# Yorkshire



## 88781 (May 9, 2005)

An American decided to write a book about famous churches
around the world, so he bought a plane ticket and took a trip to
Rome . On his first day he was inside a church taking photographs
when he noticed a golden telephone mounted on the wall with a
sign that read $10,000 per call'. The American, being intrigued,
asked a priest who was strolling by what the telephone was used
for. The priest replied that it was a direct line to heaven and that for
$10,000 you could talk to God. The American thanked the priest and
went along his way.

Next stop was in Moscow . There, at a very large cathedral, he saw
the same golden telephone with the same sign under it. He
wondered if this was the same kind of telephone he saw in Rome
and he asked a nearby nun what its purpose was. She told him that
it was a direct line to heaven and that for S10,000 he could talk to
God. 'O.K., thank you,' said the American.

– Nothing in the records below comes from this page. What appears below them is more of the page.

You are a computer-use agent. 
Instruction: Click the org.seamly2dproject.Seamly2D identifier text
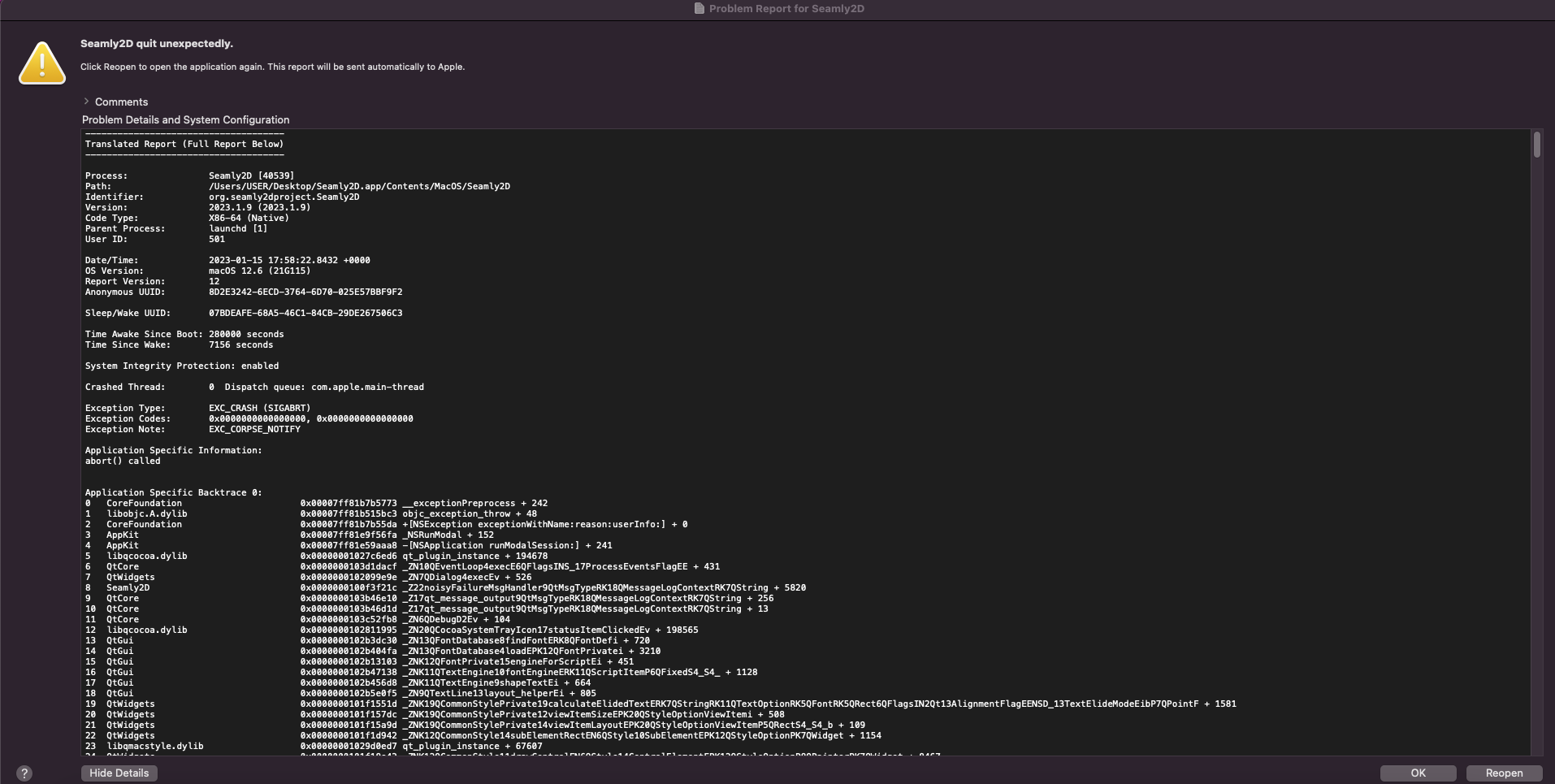click(x=284, y=197)
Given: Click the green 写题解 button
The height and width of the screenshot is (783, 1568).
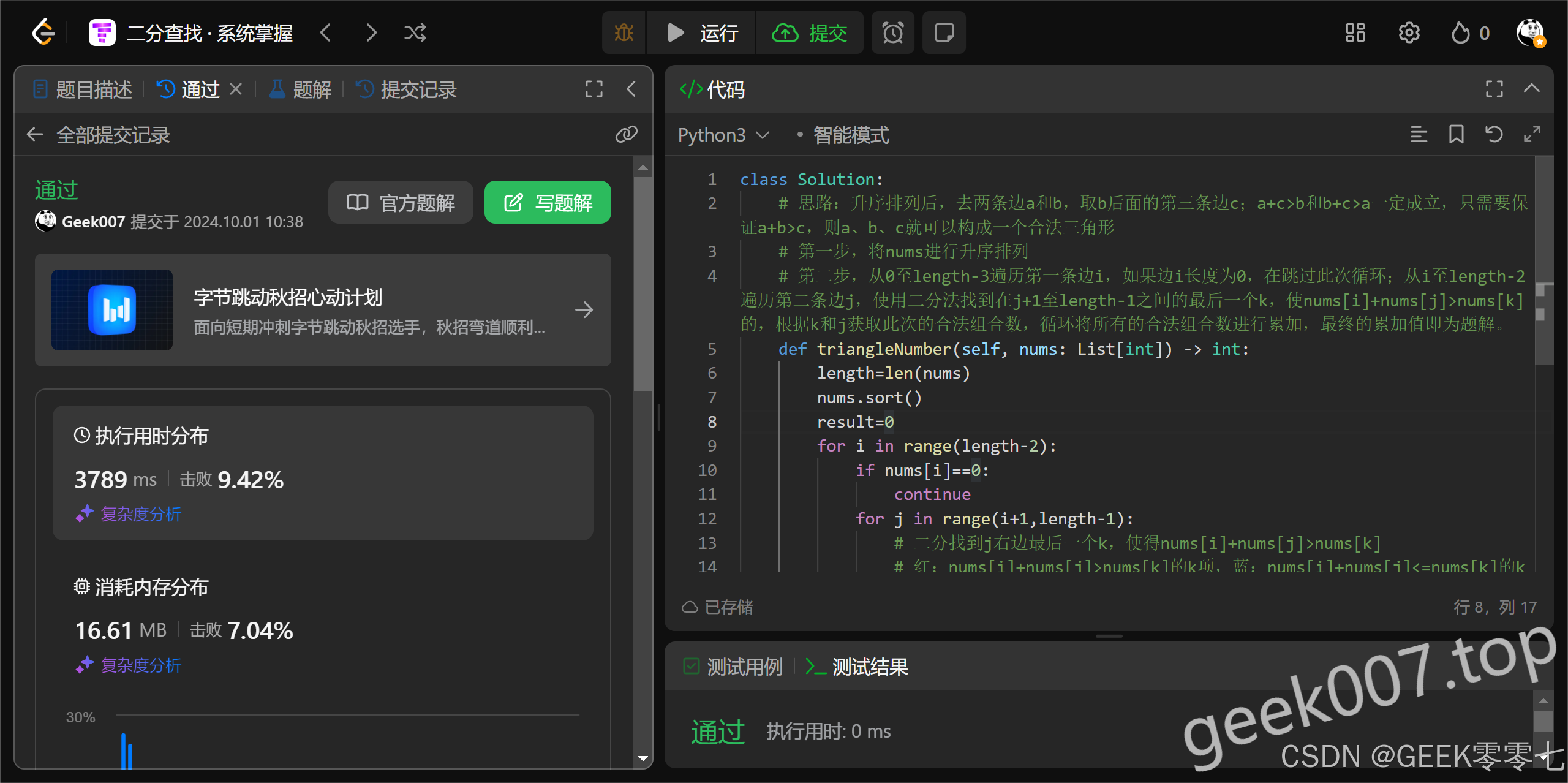Looking at the screenshot, I should point(548,202).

He then travelled to France , Israel , Germany and Brazil . In every
church he saw the same golden telephone with a '$10,000 per call'
sign under it.

The American finally decided to travel to the UK to see if the British
had the same phone. He arrived in Yorkshire and again, in one of
that county's fine cathedrals, there was the same golden telephone,
but this time the sign under it read '20p per call.'


The American was surprised so he asked the priest about the sign.
'Reverend, I've travelled all over World and I've seen this same
golden telephone in many churches. I'm told that it is a direct line
to Heaven, but everywhere I went the price was $10,000 per call.
Why is it so cheap here?'

The priest smiled and answered, 'You're in Yorkshire now son, - it's
a local call'

:wink:


----------



## greenasthegrass (Oct 27, 2007)

Truly awesome! Agreed totally and it may not always be sunny (Carol!) but its de best rain!

Greenie


----------



## hilldweller (Mar 8, 2008)




----------



## annetony (May 1, 2005)

:lol: :lol: 

Anne


----------



## bigfoot (May 16, 2005)

You can always tell a Yorkshireman but you can't tell him much  !!


----------



## rowley (May 14, 2005)

I like that. :lol:


----------



## 110456 (Mar 8, 2008)

Mandy & Dave

Very funny but I like it because it's true.

Why?? You may ask, because of a little known fact - that there are more acres of land in Yorkshire than there are words in the Bible. :lol: 

Thai


----------



## Broom (Oct 8, 2007)

Hi All

I like it, of course it's true Gods own county 'Yorkshire'

Best regards
Broom


----------